**RECORDS SUPPLIED:**

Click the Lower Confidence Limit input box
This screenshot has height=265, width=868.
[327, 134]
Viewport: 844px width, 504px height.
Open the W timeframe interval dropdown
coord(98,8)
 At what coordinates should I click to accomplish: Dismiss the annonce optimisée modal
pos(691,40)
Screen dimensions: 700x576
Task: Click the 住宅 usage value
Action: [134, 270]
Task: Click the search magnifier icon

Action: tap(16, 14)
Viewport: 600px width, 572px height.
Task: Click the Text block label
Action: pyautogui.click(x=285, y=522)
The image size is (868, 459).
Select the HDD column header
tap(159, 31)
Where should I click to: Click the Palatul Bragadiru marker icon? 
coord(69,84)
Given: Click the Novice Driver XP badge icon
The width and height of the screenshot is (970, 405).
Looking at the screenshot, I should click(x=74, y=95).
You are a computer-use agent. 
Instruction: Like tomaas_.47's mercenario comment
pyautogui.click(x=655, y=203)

--

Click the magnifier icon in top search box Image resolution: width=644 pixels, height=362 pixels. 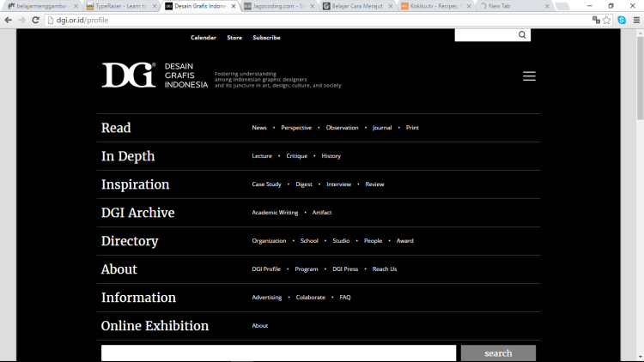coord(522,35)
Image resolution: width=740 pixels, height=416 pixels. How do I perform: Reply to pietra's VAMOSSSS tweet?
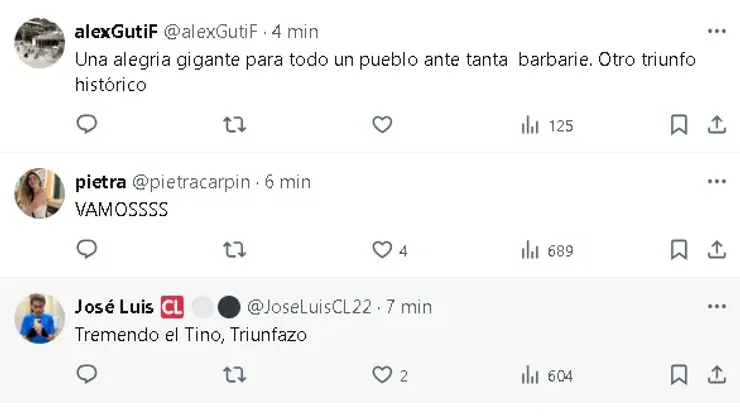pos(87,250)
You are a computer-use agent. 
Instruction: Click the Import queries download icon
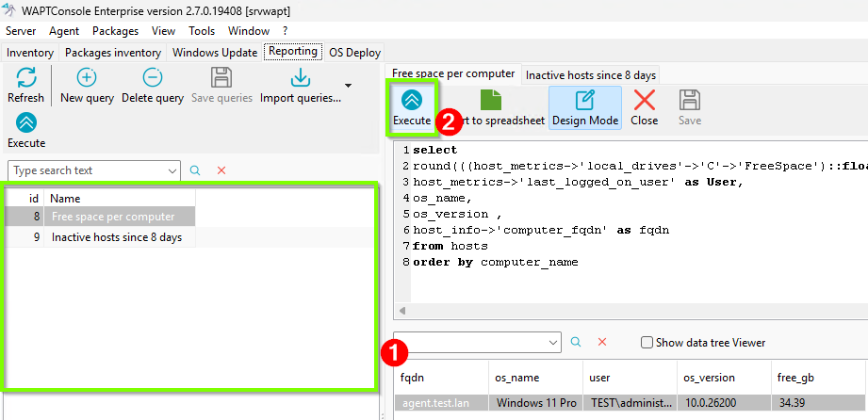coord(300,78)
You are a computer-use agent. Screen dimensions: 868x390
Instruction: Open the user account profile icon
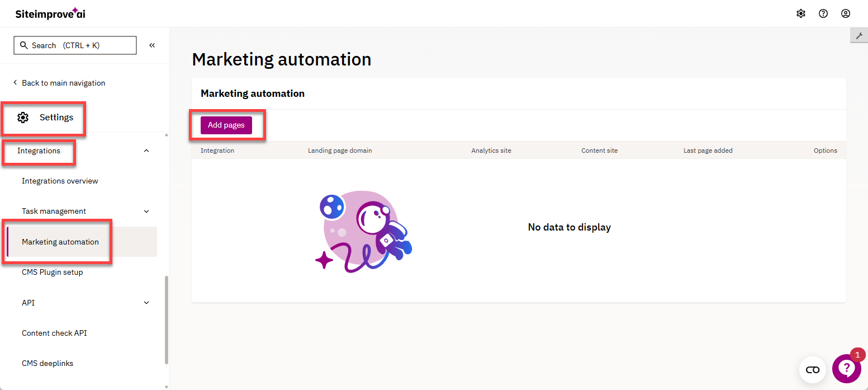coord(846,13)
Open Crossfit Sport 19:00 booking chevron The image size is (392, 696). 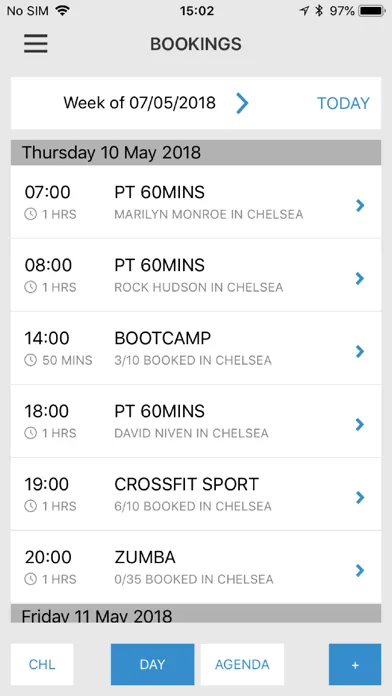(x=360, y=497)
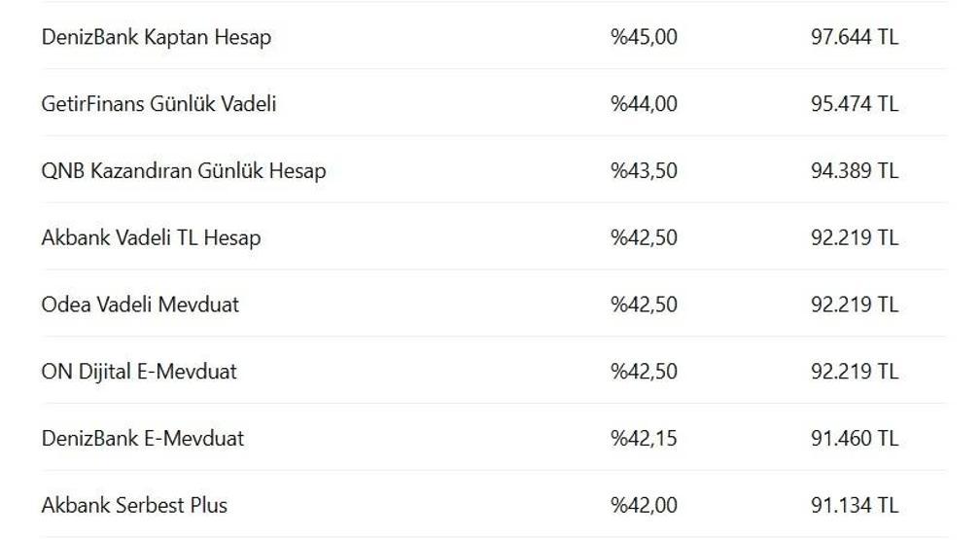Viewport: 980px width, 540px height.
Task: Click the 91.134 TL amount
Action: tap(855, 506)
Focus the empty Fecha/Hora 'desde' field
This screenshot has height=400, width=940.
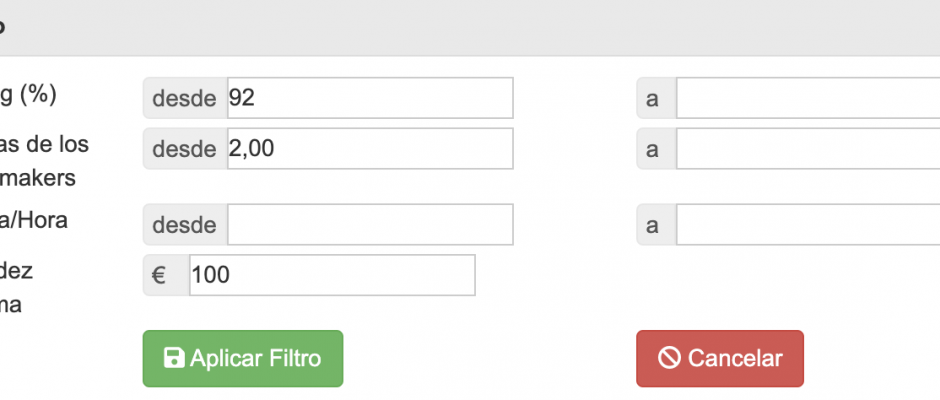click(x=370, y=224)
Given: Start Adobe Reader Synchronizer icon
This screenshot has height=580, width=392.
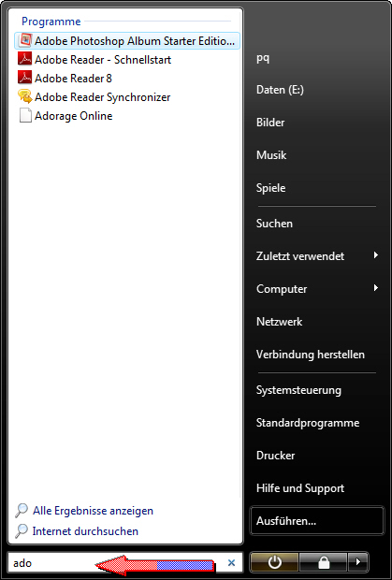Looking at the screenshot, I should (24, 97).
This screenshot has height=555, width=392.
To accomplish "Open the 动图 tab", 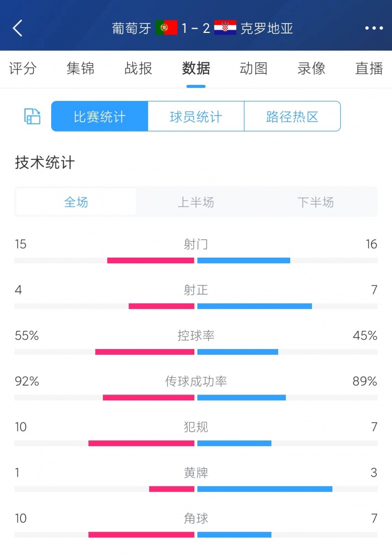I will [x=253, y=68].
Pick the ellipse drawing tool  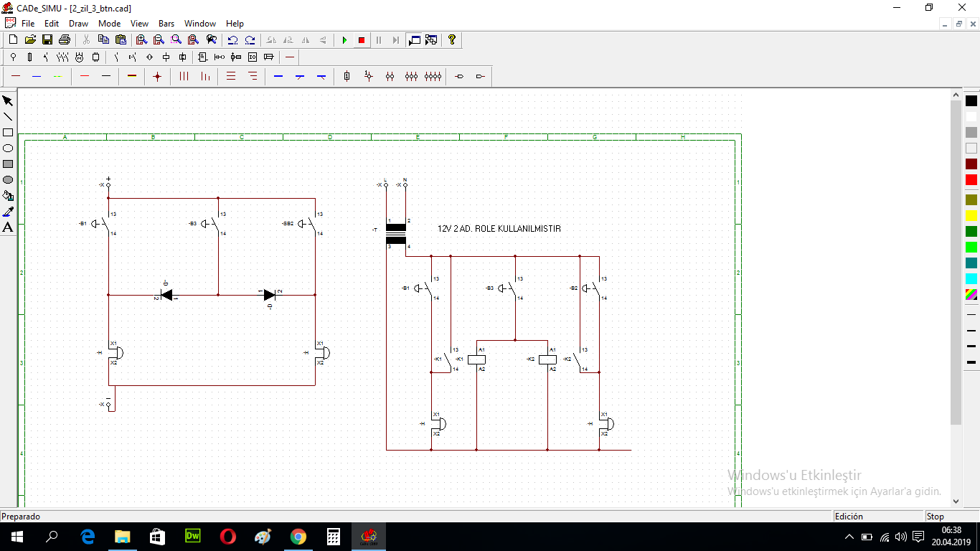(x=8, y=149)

--

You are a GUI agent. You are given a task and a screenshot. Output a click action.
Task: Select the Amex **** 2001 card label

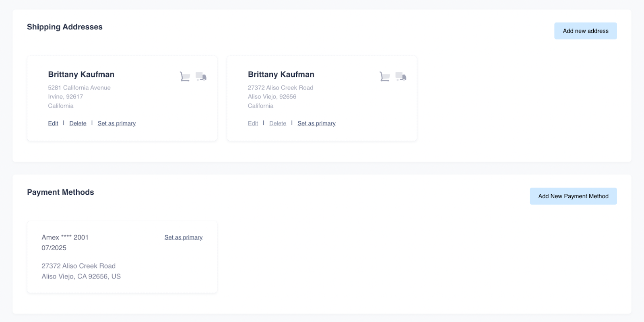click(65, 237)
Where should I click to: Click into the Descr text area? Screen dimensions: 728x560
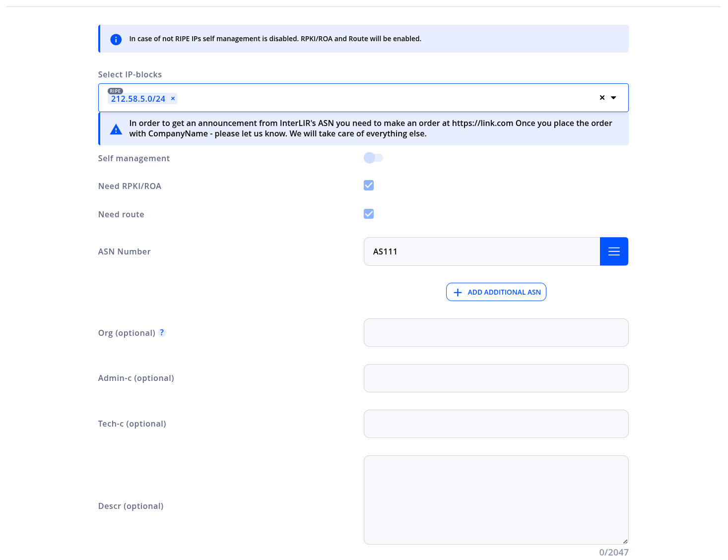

**WORK REQUEST:**
Would you output, from the records above, exactly the run of lines that starts at the line containing "Viewport: 844px width, 504px height." and ends at the line containing "Given: Click the Novice Driver XP badge icon", and only that run?

**REPLY TO THE TASK:**
Viewport: 844px width, 504px height.
Open the W timeframe interval dropdown
coord(98,8)
 At what coordinates should I click to accomplish: Dismiss the annonce optimisée modal
pos(691,40)
Screen dimensions: 700x576
Task: Click the 住宅 usage value
Action: [134, 270]
Task: Click the search magnifier icon

Action: tap(16, 14)
Viewport: 600px width, 572px height.
Task: Click the Text block label
Action: pyautogui.click(x=285, y=522)
The image size is (868, 459).
Select the HDD column header
tap(159, 31)
Where should I click to: Click the Palatul Bragadiru marker icon? 
coord(69,84)
Given: Click the Novice Driver XP badge icon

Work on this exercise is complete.